**Brief**
Go through the material and pull out every line with the string "tweet" in it.
● ● ● ● ●
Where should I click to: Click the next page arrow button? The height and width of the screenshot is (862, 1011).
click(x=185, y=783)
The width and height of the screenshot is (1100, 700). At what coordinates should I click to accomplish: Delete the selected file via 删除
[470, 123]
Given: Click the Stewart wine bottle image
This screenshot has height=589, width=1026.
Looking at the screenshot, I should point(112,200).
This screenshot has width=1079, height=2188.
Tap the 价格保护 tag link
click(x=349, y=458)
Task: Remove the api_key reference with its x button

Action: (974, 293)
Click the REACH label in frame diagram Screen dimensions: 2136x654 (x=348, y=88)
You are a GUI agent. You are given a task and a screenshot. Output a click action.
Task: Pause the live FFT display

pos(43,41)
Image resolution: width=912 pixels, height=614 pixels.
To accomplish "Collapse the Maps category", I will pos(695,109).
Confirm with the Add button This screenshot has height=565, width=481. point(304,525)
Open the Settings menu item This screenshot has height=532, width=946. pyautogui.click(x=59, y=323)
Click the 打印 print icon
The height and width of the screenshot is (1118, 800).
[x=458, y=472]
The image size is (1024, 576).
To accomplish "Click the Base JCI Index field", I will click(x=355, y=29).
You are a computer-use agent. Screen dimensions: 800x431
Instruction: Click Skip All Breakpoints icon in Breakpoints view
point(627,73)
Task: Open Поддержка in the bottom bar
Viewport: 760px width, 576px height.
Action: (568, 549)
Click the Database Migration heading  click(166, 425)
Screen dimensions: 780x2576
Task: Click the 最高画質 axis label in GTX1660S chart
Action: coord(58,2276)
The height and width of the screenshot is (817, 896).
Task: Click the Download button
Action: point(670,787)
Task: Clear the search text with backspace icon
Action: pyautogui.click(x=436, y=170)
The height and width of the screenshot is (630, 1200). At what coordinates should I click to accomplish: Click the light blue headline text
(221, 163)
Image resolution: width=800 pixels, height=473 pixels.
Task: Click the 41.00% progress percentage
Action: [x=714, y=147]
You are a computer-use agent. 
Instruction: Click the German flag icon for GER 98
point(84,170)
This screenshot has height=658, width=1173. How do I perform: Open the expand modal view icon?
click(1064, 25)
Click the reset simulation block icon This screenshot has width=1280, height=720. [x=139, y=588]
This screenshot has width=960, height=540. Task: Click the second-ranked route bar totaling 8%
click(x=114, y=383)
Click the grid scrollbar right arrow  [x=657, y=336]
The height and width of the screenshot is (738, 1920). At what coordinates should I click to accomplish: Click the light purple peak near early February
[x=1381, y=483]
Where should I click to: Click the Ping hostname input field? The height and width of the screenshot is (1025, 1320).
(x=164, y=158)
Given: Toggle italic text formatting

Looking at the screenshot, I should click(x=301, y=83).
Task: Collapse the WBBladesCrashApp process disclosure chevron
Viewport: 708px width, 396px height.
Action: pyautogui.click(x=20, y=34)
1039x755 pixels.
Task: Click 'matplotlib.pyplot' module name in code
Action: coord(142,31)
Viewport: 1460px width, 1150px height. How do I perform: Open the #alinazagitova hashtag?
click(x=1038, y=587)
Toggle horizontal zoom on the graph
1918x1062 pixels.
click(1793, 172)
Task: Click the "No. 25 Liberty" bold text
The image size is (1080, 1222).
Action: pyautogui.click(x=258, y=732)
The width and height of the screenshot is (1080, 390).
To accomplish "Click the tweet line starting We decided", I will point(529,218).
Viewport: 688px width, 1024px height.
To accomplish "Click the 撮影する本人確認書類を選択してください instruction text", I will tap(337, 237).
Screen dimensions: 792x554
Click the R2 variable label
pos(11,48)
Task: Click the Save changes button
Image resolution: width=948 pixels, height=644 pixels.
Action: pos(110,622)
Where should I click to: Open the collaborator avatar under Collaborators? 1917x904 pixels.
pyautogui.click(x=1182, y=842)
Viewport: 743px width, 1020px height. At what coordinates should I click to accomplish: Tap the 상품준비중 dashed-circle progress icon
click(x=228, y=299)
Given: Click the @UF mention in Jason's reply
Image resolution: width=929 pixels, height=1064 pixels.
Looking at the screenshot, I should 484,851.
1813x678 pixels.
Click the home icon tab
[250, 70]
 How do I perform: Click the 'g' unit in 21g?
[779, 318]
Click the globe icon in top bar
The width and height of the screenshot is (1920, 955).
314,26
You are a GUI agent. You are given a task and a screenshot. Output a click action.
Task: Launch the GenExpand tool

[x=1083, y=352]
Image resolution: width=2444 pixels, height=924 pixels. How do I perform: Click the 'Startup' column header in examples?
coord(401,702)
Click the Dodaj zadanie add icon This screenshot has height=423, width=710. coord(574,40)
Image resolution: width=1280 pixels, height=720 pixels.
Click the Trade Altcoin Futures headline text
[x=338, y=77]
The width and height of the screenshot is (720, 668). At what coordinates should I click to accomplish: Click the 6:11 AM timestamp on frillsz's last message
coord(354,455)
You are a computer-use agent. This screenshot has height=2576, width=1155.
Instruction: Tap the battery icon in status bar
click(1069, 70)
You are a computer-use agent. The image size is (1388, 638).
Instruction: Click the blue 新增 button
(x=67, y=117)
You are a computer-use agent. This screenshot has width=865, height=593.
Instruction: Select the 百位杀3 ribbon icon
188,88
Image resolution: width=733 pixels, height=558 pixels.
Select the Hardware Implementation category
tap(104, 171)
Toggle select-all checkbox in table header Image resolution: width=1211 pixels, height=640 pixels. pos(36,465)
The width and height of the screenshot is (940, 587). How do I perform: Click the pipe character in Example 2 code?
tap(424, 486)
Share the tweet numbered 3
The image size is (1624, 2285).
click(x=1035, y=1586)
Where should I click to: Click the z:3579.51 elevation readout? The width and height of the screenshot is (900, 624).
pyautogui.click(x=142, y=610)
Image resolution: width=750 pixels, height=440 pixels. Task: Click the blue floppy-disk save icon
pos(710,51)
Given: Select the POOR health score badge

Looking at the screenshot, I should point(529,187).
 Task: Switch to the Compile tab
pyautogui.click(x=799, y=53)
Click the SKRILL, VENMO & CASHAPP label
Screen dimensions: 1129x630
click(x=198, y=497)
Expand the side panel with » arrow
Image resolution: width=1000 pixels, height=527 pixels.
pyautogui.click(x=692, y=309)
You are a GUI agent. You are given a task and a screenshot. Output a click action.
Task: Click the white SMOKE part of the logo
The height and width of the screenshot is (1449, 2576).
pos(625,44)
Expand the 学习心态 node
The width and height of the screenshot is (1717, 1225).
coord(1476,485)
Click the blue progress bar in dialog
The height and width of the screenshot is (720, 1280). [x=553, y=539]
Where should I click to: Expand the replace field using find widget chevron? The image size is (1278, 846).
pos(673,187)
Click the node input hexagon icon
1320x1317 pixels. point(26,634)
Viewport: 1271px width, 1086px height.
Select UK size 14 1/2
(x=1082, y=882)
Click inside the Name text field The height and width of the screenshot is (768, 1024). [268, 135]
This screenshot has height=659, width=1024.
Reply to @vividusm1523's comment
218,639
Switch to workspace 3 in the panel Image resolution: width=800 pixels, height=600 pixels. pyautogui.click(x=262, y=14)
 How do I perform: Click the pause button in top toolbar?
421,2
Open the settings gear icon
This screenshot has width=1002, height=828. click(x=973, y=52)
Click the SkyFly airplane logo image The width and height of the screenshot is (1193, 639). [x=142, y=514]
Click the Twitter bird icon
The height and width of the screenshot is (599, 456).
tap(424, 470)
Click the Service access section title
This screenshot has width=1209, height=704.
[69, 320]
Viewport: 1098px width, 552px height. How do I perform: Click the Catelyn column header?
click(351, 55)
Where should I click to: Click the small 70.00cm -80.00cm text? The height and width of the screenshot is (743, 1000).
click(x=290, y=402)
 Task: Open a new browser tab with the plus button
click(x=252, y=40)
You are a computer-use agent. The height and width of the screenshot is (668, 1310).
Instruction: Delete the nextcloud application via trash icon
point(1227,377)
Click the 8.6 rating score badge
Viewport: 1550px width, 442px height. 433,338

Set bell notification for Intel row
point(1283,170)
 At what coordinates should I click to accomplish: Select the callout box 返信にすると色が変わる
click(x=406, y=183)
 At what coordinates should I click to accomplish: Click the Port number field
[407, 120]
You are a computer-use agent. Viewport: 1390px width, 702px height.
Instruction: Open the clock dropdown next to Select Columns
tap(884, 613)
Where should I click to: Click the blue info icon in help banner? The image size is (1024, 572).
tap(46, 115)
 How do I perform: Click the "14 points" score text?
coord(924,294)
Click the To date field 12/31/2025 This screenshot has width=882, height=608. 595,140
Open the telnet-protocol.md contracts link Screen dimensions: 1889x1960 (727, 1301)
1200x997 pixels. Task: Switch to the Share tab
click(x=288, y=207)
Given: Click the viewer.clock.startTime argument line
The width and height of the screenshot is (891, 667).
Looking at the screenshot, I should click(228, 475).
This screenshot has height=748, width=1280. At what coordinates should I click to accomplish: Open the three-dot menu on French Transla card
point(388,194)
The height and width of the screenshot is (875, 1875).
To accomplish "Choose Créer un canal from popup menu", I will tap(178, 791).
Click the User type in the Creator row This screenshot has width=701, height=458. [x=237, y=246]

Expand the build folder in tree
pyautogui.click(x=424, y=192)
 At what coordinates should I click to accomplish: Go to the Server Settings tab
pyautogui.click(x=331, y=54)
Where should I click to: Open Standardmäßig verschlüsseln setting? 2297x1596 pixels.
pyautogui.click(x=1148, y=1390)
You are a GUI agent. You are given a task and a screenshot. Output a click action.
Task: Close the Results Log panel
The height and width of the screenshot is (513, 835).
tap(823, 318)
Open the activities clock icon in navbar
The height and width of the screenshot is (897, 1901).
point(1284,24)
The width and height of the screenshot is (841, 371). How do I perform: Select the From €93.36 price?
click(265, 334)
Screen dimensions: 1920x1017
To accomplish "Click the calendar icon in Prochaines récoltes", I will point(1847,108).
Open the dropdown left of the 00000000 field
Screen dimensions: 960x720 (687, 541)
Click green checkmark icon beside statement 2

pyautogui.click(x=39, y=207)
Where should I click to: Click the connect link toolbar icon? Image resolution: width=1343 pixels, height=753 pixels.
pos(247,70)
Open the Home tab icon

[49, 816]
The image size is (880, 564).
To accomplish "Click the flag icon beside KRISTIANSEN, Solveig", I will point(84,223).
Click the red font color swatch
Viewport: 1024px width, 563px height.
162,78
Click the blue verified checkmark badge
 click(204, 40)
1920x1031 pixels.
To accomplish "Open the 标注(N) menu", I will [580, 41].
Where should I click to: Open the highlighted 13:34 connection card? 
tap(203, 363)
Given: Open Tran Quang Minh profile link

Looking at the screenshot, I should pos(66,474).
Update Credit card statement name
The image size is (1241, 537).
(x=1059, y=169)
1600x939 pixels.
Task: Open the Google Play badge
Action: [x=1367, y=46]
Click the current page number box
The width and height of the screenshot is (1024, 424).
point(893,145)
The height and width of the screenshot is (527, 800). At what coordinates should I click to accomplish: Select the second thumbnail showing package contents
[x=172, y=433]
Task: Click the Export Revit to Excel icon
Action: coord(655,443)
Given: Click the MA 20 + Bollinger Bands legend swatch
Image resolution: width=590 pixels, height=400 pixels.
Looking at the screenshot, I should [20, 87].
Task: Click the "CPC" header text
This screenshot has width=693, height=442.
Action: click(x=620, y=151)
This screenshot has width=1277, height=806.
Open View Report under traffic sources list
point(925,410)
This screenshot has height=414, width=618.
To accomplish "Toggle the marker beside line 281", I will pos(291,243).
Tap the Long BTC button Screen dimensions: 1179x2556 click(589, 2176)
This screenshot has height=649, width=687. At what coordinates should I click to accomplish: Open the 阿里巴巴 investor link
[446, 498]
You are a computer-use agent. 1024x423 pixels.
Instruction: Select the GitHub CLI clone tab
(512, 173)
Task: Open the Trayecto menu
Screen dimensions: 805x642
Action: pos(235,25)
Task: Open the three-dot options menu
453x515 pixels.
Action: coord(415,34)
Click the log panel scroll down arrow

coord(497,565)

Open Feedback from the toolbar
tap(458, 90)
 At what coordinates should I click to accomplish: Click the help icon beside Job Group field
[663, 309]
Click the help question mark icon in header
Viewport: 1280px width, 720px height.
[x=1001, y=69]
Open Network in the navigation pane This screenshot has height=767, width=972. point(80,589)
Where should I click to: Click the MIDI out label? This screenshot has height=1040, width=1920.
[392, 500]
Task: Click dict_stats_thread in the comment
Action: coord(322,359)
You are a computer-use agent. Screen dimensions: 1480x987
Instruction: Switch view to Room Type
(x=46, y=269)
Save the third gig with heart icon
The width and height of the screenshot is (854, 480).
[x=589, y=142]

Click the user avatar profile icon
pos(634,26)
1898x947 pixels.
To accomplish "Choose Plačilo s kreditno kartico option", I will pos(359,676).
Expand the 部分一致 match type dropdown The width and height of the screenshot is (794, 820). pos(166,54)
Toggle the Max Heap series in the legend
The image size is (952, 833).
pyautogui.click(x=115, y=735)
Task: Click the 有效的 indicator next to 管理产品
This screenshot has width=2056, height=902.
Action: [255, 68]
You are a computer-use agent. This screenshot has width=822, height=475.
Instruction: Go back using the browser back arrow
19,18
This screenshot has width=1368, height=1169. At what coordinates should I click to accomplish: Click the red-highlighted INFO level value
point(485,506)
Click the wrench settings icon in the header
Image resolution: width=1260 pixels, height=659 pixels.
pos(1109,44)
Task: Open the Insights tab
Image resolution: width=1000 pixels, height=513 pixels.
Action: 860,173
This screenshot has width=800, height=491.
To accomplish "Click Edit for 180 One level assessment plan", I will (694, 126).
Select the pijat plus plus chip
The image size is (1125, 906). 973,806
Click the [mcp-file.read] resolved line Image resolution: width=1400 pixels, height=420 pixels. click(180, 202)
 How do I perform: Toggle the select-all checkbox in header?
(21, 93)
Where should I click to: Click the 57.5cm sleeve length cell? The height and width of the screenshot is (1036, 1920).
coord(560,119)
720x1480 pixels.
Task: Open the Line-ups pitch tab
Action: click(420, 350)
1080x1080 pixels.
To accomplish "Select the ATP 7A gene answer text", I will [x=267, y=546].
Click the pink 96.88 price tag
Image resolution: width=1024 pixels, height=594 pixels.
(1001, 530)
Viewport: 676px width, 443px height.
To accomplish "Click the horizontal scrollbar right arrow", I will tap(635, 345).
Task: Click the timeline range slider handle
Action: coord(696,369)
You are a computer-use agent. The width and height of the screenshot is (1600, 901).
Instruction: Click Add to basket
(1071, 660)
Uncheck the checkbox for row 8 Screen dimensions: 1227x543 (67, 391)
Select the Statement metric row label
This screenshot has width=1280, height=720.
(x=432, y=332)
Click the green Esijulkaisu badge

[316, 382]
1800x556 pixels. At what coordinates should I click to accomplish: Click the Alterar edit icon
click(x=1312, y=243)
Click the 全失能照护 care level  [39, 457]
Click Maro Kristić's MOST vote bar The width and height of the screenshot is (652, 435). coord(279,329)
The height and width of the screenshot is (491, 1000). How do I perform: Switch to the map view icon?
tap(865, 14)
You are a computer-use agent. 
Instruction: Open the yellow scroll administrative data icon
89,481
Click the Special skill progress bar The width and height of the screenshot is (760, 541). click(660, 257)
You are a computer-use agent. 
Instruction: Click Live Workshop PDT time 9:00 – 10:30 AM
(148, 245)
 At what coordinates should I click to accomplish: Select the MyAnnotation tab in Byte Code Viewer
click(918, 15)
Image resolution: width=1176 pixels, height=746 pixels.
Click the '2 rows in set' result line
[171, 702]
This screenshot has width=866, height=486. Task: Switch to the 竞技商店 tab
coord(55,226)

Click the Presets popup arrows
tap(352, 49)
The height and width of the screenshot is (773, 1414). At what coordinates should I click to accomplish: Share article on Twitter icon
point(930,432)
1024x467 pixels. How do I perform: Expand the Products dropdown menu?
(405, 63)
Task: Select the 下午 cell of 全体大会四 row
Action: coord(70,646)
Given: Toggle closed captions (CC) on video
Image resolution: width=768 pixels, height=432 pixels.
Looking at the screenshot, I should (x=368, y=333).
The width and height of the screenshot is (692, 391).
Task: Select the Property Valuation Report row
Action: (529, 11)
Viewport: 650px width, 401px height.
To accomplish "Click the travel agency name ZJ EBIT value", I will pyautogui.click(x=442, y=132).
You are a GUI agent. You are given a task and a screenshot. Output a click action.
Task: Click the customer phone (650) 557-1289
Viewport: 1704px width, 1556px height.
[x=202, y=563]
● ● ● ● ●
**Your solution**
To accomplish "Click the tweet line starting We decided", I will point(529,218).
Share the tweet numbered 3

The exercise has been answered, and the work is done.